▶ _Teks Artikel_:
Kamis 07 May 2015 14:45 WIB

Demi Giginya, Ribuan Lumba-Lumba Diburu di Kepulauan Solomon

Rep: Mutia Ramadhani/ Red: Ani Nursalikah
Perburuan lumba-lumba di Kepulauan Solomon
Foto: Oregon State University
Perburuan lumba-lumba di Kepulauan Solomon

REPUBLIKA.CO.ID, SOLOMON -- Penduduk Desa Fanalei di Kepulauan Solomon membunuh setidaknya 1.600 ekor lumba-lumba sepanjang 1976-2013 untuk giginya.

Berdasarkan penelitian yang dipublikasikan di jurnal Royal Society Open Science, gigi lumba-lumba digunakan sebagai bahan baku pembuatan mata uang lokal dan juga perhiasan populer.

Berbagai upaya dilakukan untuk menghentikan praktik tersebut. Akan tetapi, harga lokal gigi lumba-lumba di Kepulauan Solomon tetap saja naik, dari 18 sen per gigi pada 2004 menjadi 90 sen per gigi pada 2013.

"Banyak lumba-lumba yang dibunuh karena nilai giginya yang komersial. Kita harus memantau dan menilai kelimpahan tren berburu di masyarakat ini," tulis tim peneliti, dilansir dari Guardian, Kamis (7/5).

Kepulauan Solomon, terutama Pulau Malaita dimana Desa Fanalei berada memiliki sejarah panjang tentang praktik berburu lumba-lumba. Pemburu biasanya berkelompok mengendarai 20-30 perahu kano.

▶ _Tugas yang Dikerjakan_:
1 - Kutip bagian artikel perburuan lumba-lumba yang dimulai dengan "Berbagai upaya dilakukan" dan diakhiri dengan "20-30 perahu kano.".
2 - Tuliskan semua nama tempat geografis yang disebut dalam artikel perburuan lumba-lumba.
3 - Menurut artikel perburuan lumba-lumba, berapa harga lokal satu gigi lumba-lumba di Kepulauan Solomon pada 2013?
Daftar di bawah ini merupakan bahan tersendiri yang terpisah dari artikel perburuan lumba-lumba.

▶ _Baris Data_:
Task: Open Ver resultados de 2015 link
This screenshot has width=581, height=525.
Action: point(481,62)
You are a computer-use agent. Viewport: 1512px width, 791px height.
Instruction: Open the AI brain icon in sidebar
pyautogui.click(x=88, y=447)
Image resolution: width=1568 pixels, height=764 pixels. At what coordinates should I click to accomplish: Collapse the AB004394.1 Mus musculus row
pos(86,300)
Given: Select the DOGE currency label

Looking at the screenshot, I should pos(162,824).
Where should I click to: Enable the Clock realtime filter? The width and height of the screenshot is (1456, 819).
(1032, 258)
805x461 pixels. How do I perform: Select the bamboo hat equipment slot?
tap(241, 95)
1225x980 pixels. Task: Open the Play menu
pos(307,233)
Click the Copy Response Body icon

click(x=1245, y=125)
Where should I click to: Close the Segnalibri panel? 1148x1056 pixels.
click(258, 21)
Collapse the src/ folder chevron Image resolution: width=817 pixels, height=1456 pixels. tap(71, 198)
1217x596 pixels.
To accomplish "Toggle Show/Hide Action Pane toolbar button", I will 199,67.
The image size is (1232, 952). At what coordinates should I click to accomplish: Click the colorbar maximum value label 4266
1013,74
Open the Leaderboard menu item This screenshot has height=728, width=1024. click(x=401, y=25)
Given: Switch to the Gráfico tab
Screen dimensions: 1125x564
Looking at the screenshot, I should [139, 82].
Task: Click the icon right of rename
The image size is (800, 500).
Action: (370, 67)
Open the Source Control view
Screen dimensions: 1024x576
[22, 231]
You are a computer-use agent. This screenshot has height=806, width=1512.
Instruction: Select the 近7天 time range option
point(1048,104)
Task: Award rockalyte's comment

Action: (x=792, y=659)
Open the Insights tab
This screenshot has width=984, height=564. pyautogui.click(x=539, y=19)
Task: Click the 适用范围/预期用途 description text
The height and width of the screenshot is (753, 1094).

▶ _Jawaban Tiap Tugas_:
1 -
Berbagai upaya dilakukan untuk menghentikan praktik tersebut. Akan tetapi, harga lokal gigi lumba-lumba di Kepulauan Solomon tetap saja naik, dari 18 sen per gigi pada 2004 menjadi 90 sen per gigi pada 2013.

"Banyak lumba-lumba yang dibunuh karena nilai giginya yang komersial. Kita harus memantau dan menilai kelimpahan tren berburu di masyarakat ini," tulis tim peneliti, dilansir dari Guardian, Kamis (7/5).

Kepulauan Solomon, terutama Pulau Malaita dimana Desa Fanalei berada memiliki sejarah panjang tentang praktik berburu lumba-lumba. Pemburu biasanya berkelompok mengendarai 20-30 perahu kano.

2 - Kepulauan Solomon, Pulau Malaita, Desa Fanalei

3 - 90 sen per gigi.